Page extract:

────────

Jōsō (常総市, Jōsō-shi) is a city located in Ibaraki Prefecture, Japan. As of 1 October 2020, the city had an estimated population of 59,314 in 21,168 households and a population density of 480 persons per km^{2}. The percentage of the population aged over 65 was 38.8%. The total area of the city is 123.64 sqkm. The city has a large expatriate population from Brazil.

==Geography==
Jōsō is located in southwestern Ibaraki Prefecture, approximately 50 kilometers north of central Tokyo and 70 kilometers from the prefectural capital at Mito. Most of the city is flat, with an average elevation of 10 to 20 meters above sea level. The Kinugawa River flows through the city.

────────

Dataset entries

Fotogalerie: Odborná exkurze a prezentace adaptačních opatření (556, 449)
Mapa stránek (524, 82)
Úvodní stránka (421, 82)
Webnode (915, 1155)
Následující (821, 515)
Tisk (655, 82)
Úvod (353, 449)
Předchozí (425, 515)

────────

Task instructions:
(A) According to the text on Jōsō, which river flows through the city?
(B) Write what comes next in the text on Jōsō, picking up after its final sentence.

Answers given:
(A) The Kinugawa River.

(B)
===Surrounding municipalities===
Chiba Prefecture
- Noda
Ibaraki Prefecture
- Bandō
- Moriya
- Shimotsuma
- Tsukuba
- Tsukubamirai
- Yachiyo

===Climate===
Jōsō has a Humid continental climate (Köppen Cfa) characterized by warm summers and cool winters with light snowfall. The average annual temperature in Jōsō is 14.2 °C. The average annual rainfall is 1302 mm with September as the wettest month. The temperatures are highest on average in August, at around 26.2 °C, and lowest in January, at around 3.1 °C.

==Demographics==
Per Japanese census data, the population of Jōsō peaked around the year 2000 and has declined slightly since.

==History==
During the Edo period, the area was part of Shimōsa Province, and Mitsukaido village developed as a center for river transportation on the Kinugawa River. The town of Mitsukaidō was established within Toyoda District with the creation of the modern municipalities system on April 1, 1889. The area was transferred to Yūki District in 1894. On July 10, 1954, Mitsukaidō merged with the villages of Sugawara, Ohanawa, Mitsuma, Goka, Ono and Sakate, and was elevated to city status. It further annexed the villages of Sugao and Uchimoriya on April 1, 1956.

On January 1, 2006, Mitsukaidō absorbed the neighboring town of Ishige, Yūki District, Ibaraki and officially changed their name to Jōsō. The area suffered much damage from flooding of the Kinugawa River due to heavy rains in September 2015.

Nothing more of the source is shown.